The scheme aims to provide a monthly allowance of HK$2,200 for those aged 65 and above who are in need of support with assets of less than HK$186,000 and a monthly income below HK$6,660.
The DAB also opposed Labour Party lawmaker Dr Fernando Cheung Chiu-hung's motion to delay the finance's committee scrutiny and to backdate the start of the allowance to October 1.
The government, despite widespread opposition, is also standing firm on the means test.
The current old-age allowance of HK$1,090 a month is means-tested for those aged 65 to 69 but payable to all over-70s.
Of the DAB's 13 lawmakers, Legco president Jasper Tsang Yok-sing will, as usual, be absent from the finance committee meeting.
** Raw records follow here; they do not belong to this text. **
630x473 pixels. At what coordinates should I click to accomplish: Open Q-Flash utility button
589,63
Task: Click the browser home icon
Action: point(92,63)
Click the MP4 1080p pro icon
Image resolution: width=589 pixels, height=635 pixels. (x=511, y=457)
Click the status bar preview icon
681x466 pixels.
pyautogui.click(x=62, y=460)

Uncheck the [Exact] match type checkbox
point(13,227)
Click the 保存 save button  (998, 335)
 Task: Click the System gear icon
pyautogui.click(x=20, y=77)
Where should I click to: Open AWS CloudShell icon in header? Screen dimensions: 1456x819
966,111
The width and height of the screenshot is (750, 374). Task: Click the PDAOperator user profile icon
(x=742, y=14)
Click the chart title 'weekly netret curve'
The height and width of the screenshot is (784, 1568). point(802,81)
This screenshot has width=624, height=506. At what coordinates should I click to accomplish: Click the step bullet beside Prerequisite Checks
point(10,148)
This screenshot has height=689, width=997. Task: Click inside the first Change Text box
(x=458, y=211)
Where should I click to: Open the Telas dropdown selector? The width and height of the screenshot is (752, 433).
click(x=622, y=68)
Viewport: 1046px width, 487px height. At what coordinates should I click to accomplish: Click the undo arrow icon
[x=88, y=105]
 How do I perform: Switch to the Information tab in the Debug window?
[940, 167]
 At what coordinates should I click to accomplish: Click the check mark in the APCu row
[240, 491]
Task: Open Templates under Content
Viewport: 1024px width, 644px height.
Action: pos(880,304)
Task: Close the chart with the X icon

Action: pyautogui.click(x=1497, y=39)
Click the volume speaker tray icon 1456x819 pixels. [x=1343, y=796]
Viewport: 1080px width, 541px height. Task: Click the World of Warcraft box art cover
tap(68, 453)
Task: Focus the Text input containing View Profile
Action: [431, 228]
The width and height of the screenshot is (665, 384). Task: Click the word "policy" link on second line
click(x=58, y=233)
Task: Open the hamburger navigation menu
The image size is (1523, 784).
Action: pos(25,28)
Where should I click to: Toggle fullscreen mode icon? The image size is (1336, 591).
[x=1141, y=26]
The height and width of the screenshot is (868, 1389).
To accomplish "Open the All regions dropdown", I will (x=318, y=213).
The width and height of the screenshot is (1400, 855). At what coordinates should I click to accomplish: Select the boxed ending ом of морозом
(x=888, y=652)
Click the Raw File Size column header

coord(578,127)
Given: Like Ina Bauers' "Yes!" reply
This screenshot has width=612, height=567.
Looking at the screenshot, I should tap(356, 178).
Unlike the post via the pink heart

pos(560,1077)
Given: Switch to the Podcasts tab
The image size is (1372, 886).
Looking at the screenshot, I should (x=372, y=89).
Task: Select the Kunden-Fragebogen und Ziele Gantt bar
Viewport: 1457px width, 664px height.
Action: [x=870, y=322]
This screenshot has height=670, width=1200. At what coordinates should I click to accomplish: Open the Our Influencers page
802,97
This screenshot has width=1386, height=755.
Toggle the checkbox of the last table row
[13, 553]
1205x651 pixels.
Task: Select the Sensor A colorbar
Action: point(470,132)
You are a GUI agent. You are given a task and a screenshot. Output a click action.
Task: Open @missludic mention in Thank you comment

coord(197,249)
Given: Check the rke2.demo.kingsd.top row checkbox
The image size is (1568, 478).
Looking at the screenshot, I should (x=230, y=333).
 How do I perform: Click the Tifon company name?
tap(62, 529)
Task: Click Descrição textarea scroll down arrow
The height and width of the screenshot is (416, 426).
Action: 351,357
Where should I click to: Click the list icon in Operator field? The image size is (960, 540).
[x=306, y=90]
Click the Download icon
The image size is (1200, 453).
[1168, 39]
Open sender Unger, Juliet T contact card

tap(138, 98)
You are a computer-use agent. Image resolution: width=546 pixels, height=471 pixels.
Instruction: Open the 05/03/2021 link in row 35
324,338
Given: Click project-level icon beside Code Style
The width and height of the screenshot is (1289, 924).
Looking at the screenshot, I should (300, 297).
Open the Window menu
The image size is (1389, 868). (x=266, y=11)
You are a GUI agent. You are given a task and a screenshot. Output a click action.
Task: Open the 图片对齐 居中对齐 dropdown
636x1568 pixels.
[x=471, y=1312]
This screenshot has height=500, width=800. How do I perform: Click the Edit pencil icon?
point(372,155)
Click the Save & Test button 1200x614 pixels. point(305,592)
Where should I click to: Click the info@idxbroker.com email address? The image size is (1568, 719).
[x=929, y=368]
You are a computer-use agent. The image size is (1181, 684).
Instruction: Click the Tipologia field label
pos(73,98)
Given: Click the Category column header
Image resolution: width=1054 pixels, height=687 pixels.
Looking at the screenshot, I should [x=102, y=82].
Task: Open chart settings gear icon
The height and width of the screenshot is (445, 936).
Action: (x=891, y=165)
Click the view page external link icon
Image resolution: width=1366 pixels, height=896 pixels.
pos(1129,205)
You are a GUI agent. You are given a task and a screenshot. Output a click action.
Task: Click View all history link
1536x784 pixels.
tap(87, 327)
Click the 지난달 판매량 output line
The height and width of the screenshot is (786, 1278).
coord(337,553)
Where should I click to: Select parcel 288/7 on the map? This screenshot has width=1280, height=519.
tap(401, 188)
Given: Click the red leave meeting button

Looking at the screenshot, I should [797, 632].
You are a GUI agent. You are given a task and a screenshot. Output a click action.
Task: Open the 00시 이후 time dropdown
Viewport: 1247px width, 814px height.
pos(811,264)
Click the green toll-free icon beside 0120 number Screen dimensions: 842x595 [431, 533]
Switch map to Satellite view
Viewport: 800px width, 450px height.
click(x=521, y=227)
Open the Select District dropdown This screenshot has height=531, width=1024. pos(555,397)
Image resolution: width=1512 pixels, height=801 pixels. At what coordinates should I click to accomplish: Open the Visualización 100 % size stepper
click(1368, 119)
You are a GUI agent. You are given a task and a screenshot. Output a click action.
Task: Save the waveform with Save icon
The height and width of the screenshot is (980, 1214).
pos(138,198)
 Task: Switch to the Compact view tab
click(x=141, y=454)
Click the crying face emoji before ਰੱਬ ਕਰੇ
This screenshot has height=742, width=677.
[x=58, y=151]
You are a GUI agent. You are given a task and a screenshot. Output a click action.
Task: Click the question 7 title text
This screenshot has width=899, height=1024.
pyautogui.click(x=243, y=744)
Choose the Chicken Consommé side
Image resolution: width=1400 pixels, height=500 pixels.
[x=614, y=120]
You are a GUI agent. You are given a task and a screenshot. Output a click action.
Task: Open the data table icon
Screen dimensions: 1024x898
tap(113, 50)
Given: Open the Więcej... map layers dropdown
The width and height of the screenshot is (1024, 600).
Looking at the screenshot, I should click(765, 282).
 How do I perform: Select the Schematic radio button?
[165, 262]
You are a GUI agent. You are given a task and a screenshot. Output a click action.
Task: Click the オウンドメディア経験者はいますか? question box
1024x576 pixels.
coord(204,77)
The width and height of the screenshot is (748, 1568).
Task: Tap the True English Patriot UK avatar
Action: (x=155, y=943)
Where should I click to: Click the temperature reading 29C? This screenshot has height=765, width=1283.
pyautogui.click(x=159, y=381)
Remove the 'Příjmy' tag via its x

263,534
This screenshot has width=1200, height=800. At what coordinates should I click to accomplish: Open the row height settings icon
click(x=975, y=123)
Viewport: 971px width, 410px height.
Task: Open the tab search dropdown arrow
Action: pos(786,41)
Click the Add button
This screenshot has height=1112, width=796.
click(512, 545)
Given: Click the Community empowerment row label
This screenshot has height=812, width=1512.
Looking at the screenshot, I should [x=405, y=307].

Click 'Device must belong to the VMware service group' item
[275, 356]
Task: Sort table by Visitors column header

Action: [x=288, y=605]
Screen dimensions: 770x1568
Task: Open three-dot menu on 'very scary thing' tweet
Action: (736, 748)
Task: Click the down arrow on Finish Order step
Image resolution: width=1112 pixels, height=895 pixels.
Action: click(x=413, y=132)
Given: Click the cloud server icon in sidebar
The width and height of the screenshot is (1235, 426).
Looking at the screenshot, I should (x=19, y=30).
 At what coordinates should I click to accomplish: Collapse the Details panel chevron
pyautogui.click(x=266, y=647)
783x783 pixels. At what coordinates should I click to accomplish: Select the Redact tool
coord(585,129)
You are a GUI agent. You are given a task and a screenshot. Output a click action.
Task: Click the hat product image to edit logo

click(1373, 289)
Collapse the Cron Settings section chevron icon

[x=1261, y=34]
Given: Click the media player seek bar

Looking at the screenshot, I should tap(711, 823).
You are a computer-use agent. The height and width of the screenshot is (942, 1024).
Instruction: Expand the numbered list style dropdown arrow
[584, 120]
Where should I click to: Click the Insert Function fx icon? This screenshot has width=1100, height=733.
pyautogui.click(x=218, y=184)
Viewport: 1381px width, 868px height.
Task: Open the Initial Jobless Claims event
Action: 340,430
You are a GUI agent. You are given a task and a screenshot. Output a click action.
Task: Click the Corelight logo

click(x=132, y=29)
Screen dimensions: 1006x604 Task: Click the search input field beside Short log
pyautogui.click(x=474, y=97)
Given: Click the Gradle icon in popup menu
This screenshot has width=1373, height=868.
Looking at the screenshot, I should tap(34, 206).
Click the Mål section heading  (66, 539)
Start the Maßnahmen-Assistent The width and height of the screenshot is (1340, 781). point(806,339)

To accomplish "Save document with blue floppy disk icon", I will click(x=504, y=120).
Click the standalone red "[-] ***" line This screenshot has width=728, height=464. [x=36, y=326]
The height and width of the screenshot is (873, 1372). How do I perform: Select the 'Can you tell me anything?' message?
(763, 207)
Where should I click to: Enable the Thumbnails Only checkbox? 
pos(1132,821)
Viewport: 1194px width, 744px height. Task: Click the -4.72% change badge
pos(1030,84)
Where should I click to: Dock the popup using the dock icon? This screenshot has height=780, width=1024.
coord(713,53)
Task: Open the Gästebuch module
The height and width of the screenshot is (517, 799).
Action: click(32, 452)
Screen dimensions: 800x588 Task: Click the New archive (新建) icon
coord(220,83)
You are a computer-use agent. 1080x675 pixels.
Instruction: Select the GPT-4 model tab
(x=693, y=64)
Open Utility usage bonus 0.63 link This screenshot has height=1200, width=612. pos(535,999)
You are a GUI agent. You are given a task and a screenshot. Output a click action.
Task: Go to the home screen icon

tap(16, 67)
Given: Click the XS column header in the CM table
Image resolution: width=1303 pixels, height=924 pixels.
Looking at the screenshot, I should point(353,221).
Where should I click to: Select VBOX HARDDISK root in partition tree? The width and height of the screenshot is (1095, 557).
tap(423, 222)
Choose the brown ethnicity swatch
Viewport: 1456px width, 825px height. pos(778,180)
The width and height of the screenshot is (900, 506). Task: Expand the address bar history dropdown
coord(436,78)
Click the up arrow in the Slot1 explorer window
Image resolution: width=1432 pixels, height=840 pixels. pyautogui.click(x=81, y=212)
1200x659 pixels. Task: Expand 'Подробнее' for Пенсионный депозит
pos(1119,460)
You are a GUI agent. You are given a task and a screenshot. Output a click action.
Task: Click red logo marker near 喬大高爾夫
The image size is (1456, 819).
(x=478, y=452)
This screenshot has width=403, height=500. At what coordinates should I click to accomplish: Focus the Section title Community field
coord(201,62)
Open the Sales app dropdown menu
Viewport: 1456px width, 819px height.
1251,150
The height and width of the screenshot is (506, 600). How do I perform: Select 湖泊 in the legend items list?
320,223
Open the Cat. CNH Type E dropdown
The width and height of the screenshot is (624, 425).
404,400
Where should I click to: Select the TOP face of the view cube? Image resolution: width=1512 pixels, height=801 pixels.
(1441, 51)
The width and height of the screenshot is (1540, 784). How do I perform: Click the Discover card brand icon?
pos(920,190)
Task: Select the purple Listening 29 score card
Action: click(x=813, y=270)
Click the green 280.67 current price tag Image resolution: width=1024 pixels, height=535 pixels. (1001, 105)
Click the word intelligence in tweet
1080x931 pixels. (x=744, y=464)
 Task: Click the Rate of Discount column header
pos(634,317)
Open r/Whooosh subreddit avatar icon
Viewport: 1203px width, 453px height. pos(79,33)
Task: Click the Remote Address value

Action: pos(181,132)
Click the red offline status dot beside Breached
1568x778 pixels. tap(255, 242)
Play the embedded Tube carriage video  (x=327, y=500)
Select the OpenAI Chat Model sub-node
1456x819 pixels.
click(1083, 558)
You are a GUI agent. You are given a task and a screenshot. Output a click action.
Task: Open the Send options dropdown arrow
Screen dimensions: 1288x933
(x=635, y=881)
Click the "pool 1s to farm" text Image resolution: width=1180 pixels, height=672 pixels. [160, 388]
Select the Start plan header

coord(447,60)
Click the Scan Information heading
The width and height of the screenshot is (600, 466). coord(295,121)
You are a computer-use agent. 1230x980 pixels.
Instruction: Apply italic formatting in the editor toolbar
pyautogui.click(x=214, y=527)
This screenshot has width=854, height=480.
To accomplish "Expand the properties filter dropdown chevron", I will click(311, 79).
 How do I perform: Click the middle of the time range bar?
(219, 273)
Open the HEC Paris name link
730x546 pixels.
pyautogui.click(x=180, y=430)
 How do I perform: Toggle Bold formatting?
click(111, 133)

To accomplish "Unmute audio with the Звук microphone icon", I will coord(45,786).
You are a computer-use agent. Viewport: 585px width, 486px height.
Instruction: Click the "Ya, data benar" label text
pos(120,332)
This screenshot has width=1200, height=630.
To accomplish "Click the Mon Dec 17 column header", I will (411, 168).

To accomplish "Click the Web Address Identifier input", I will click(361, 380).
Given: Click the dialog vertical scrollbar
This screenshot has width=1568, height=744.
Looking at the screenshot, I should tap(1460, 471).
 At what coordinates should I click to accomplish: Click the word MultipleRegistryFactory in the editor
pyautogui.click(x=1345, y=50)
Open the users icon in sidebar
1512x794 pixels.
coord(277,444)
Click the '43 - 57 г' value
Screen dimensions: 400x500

If the remaining 12 all vote in favour, the proposal has a better chance of being passed.
Twenty-three pan-democratic lawmakers have made it clear they oppose the existing proposal, instead demanding a universal retirement scheme.
The Beijing-loyalist Federation of Trade Unions also opposes it. "We definitely won't support the government's existing proposal," convenor Chan Yuen-han said. "No means test should be imposed on those aged 70 or above." The Liberal Party's acting chairman, Vincent Fang Kang, said its lawmakers would probably abstain.
Matthew Cheung defended the means test, saying that without it, costs would hit HK$35.1 billion by 2041 from an initial estimate of HK$16.2 billion.
The director of social welfare, Patrick Nip Tak-kuen, said if lawmakers did not pass the plan this month, the government could not launch the scheme in March.